Fragmento del texto
____________
Nuestra época comenzó con el individuo buscando una nueva forma de definirse. Se había roto la confianza con las grandes ideologías y creencias que le sostenían hasta ese momento, que le habían conferido solidez porque le permitían explicarse por factores externos: uno era porque estaba afiliado a algo bien fuera una iglesia, un partido político, una ideología. La misma historia se explicaba por la lucha de grandes conceptos.
Sin embargo, las guerras mundiales y la radicalización de la guerra fría, que dividió el mundo, evidenciaron que esa forma ya no era válida. Y el individuo quedó náufrago, para bien o para mal. En algunos momentos se ha vivido esa falta con una sensación de festiva libertad y muchos movimientos culturales desde los años cincuenta del pasado siglo se han gestado en esa opción: llevan dentro, también, un ingenuismo -dicho sea en el mejor sentido- optimista no tanto por desconocimiento de lo anterior, sino por su consciente abandono. Contra ellos reaccionó el moralismo ceñudo que venía de los tiempos fracasados de la modernidad. Como la dinámica del tiempo es imparable, estos moralismos han sido desbordados desde fuera y han cedido también desde dentro porque, en gran medida, se basaban en cuestiones que no nacían desde la coherencia sino desde convencionalismos sociales de otros tiempos.
La primera postmodernidad es, fundamentalmente, la búsqueda de una forma de reconstrucción de la identidad individual: se generaron pactos para sobrevivir, pequeños compromisos que, por su sencillez conceptual y el cansancio provocado por las antiguas maneras de entender la vida, tuvieron éxito, aparecieron en diferentes lugares más o menos al mismo tiempo y terminaron creando una red que ha tejido todo el mundo occidental durante años.
Sin embargo, en las últimas décadas, la evolución de esa tendencia ha comenzado a poner de manifiesto sus deficiencias -las de la evolución, no las de las propuestas iniciales-. La ruptura con las grandes ideologías y creencias provocó que el individuo mayoritario buscara refugio en el bienestar inmediato y en la desmemoria. En los últimos años hemos visto que la satisfacción de cada uno era, por lo general, más importante que cualquier otro razonamiento. Para acallar la conciencia, el individuo postmoderno de tipo medio, daba un ligero barniz de conciencia social o ecológica a su mundo cotidiano basado en la cultura del trampantojo y el parque temático. Nuestro definición del mundo se parece más a una gran superficie comercial que a la vida auténtica. Incluso cuando acudimos a la naturaleza como refugio vital o como lugar de descanso, exploramos en ella las posibilidades de mera e inconsciente diversión, provocando la destrucción de aquello que nos atrajo de ella.
____________
Descripción del ejercicio
En el fragmento sobre la postmodernidad, ¿en qué buscó refugio el individuo mayoritario tras la ruptura con las grandes ideologías y creencias?

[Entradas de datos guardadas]
____________
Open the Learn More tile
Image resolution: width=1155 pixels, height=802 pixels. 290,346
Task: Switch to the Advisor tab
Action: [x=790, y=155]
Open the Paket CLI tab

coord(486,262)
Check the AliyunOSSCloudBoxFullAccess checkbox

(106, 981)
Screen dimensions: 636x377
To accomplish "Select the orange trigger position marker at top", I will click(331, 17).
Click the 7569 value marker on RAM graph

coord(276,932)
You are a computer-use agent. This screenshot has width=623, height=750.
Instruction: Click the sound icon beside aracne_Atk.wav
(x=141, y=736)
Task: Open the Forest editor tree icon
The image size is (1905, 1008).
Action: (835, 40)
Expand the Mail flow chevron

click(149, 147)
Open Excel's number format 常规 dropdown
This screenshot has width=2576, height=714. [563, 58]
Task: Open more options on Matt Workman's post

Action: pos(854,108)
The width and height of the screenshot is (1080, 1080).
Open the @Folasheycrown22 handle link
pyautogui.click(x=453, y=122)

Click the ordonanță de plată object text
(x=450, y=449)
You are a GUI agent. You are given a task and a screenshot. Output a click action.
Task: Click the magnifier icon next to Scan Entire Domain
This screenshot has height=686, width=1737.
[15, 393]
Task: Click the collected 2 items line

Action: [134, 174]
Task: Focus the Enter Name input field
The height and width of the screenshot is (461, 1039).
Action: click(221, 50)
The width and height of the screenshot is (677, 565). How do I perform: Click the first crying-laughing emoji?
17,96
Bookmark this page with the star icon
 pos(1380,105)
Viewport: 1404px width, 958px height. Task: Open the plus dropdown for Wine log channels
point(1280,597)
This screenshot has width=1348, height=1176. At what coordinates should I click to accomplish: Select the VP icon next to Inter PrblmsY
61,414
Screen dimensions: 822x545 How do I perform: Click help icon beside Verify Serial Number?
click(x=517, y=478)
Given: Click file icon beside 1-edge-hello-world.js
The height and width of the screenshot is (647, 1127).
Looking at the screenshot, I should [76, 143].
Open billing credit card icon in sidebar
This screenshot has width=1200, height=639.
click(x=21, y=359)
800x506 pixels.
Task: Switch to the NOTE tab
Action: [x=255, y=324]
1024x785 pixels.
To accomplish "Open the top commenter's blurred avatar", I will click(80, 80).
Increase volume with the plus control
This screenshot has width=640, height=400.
____________
Respuesta
En el bienestar inmediato y en la desmemoria.